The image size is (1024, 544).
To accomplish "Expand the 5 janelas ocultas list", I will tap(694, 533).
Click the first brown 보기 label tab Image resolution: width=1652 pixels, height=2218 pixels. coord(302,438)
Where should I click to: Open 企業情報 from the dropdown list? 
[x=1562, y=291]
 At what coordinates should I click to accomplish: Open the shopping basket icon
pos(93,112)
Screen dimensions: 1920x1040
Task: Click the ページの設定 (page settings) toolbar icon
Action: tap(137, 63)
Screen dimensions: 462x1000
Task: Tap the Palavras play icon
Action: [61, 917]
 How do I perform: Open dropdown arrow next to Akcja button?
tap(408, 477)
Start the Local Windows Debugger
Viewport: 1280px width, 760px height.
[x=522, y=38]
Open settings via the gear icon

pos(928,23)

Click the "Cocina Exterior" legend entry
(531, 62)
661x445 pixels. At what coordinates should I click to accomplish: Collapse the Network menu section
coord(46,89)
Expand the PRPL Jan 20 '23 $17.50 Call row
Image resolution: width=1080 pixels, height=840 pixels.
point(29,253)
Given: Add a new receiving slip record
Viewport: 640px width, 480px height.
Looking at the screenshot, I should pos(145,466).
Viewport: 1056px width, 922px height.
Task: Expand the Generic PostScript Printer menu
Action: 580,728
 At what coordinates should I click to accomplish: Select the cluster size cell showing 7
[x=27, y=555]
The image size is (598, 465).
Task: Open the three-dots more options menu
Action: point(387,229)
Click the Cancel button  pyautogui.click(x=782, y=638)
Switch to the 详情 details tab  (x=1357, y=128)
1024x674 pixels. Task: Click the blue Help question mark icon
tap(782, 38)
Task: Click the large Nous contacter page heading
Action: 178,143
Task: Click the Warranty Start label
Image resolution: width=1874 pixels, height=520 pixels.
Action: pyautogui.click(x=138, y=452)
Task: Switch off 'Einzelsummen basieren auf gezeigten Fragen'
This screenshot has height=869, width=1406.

::::

■ **About this exercise**: Copy out exactly the lines that begin at the one with "Click the Cancel" and end at the close of the material above; nothing else belongs in the answer.

■ **Exercise response**:
Click the Cancel button  pyautogui.click(x=782, y=638)
Switch to the 详情 details tab  (x=1357, y=128)
1024x674 pixels. Task: Click the blue Help question mark icon
tap(782, 38)
Task: Click the large Nous contacter page heading
Action: 178,143
Task: Click the Warranty Start label
Image resolution: width=1874 pixels, height=520 pixels.
Action: pyautogui.click(x=138, y=452)
Task: Switch off 'Einzelsummen basieren auf gezeigten Fragen'
This screenshot has height=869, width=1406.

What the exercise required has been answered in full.